Tuesday, June 26, 2012

How Many Mesozoic Birds are We Missing?

Very cool new paper out in PLoS ONE, by Brocklehurst et al. (2012), entitled "The Completeness of the Fossil Record of Mesozoic Birds: Implications for Early Avian Evolution". 

Here's the abstract:
"Many palaeobiological analyses have concluded that modern birds (Neornithes) radiated no earlier than the Maastrichtian, whereas molecular clock studies have argued for a much earlier origination. Here, we assess the quality of the fossil record of Mesozoic avian species, using a recently proposed character completeness metric which calculates the percentage of phylogenetic characters that can be scored for each taxon. Estimates of fossil record quality are plotted against geological time and compared to estimates of species level diversity, sea level, and depositional environment. Geographical controls on the avian fossil record are investigated by comparing the completeness scores of species in different continental regions and latitudinal bins. Avian fossil record quality varies greatly with peaks during the Tithonian-early Berriasian, Aptian, and Coniacian–Santonian, and troughs during the Albian-Turonian and the Maastrichtian. The completeness metric correlates more strongly with a ‘sampling corrected’ residual diversity curve of avian species than with the raw taxic diversity curve, suggesting that the abundance and diversity of birds might influence the probability of high quality specimens being preserved. There is no correlation between avian completeness and sea level, the number of fluviolacustrine localities or a recently constructed character completeness metric of sauropodomorph dinosaurs. Comparisons between the completeness of Mesozoic birds and sauropodomorphs suggest that small delicate vertebrate skeletons are more easily destroyed by taphonomic processes, but more easily preserved whole. Lagerstätten deposits might therefore have a stronger impact on reconstructions of diversity of smaller organisms relative to more robust forms. The relatively poor quality of the avian fossil record in the Late Cretaceous combined with very patchy regional sampling means that it is possible neornithine lineages were present throughout this interval but have not yet been sampled or are difficult to identify because of the fragmentary nature of the specimens."

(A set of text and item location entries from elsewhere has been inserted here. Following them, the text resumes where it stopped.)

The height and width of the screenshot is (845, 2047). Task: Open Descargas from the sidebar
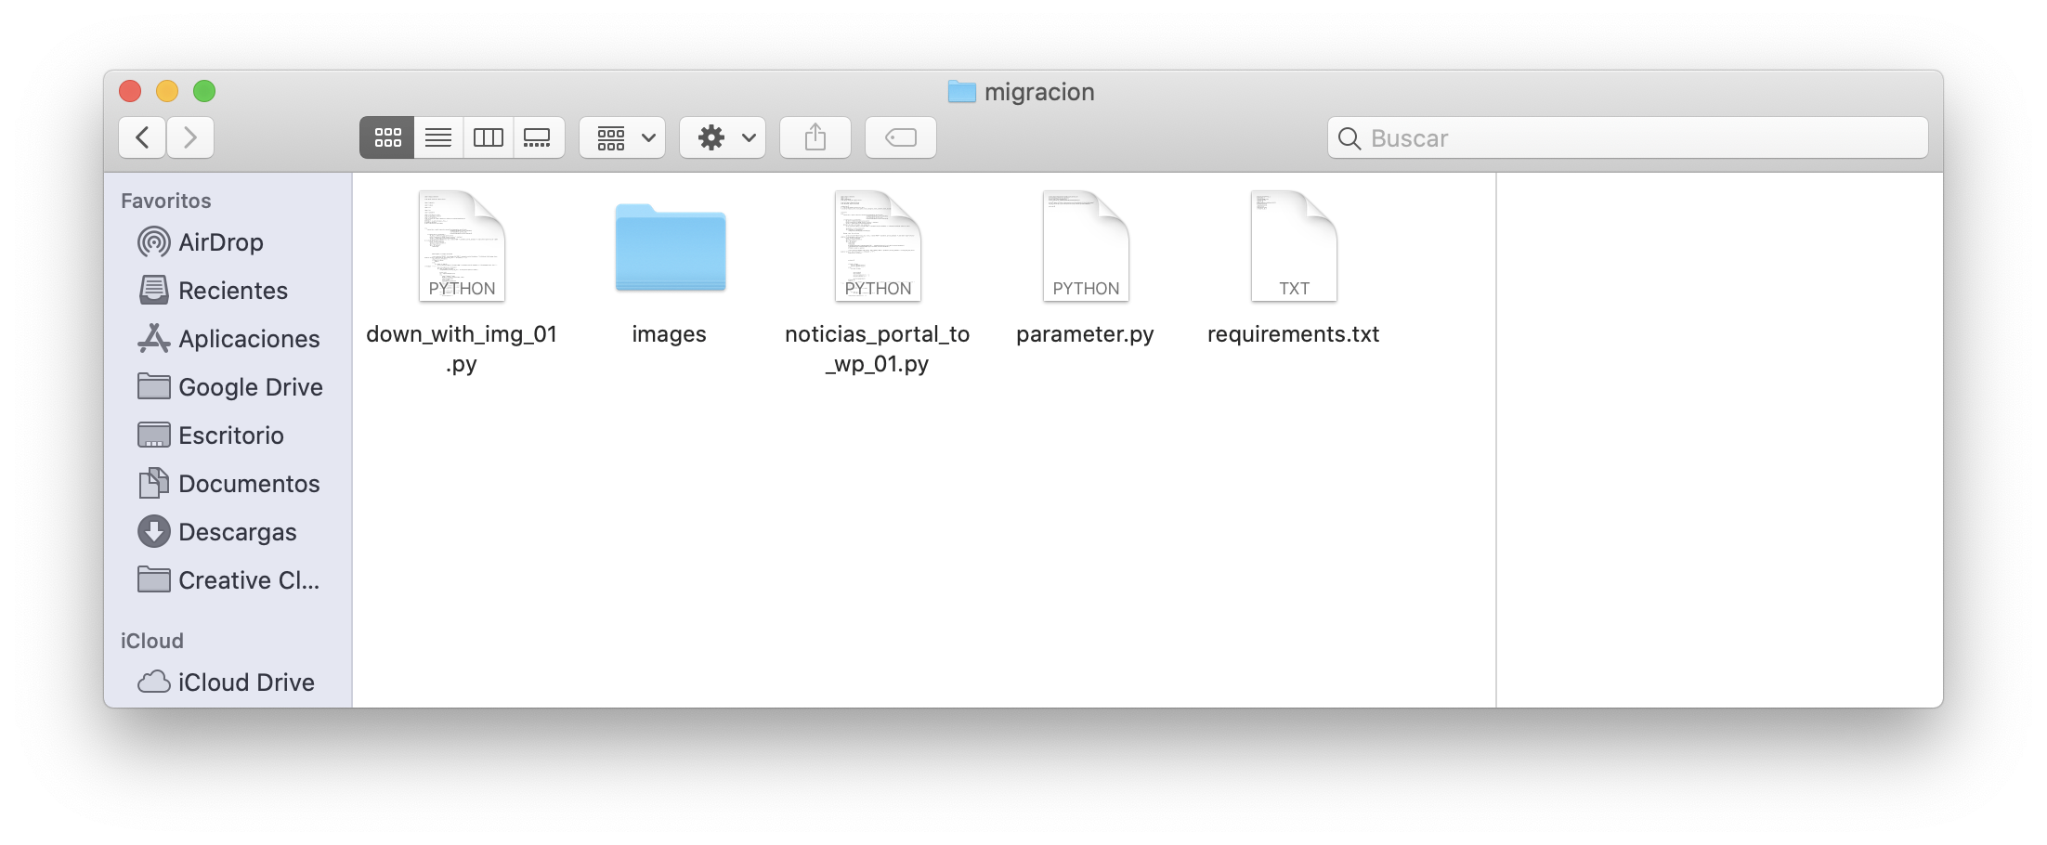pos(237,532)
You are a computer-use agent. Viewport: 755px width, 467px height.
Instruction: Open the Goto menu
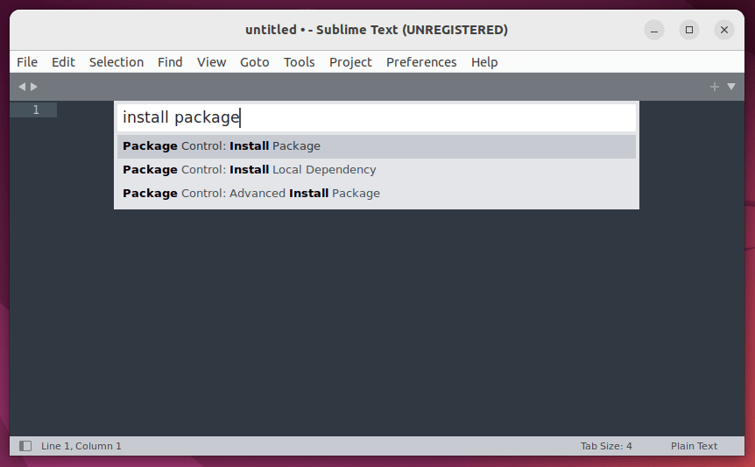[x=255, y=62]
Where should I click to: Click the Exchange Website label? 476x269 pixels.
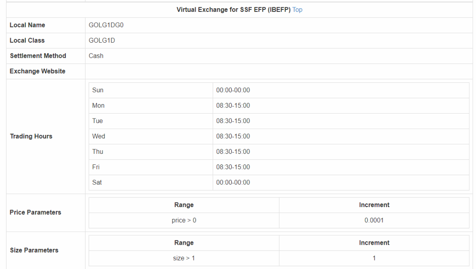pos(37,71)
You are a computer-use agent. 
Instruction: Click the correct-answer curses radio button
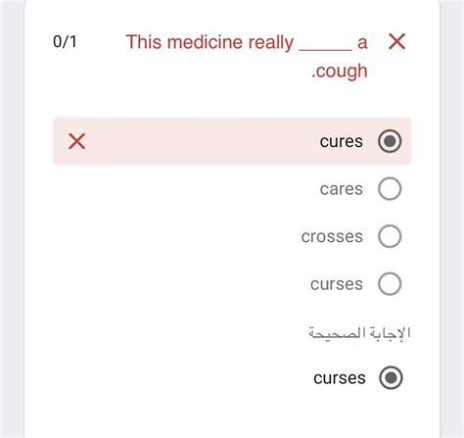pos(391,377)
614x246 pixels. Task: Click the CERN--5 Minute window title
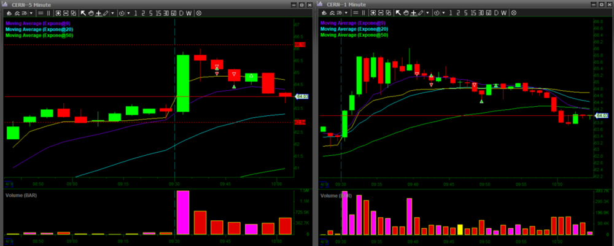(32, 3)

It's an extensive paper with quite a bit of information regarding discovery bias.  If you're interested in fossil birds and the origins of modern avian diversity, this is a must-read (and open access!)

The manuscript does not discuss flight much (as that's not really the topic at hand), but there is one mention that I thought might be worth discussing here.  The authors note that: "Avian species today, and in the past, are typically small-bodied and lightly built because of the constraints imposed by powered flight."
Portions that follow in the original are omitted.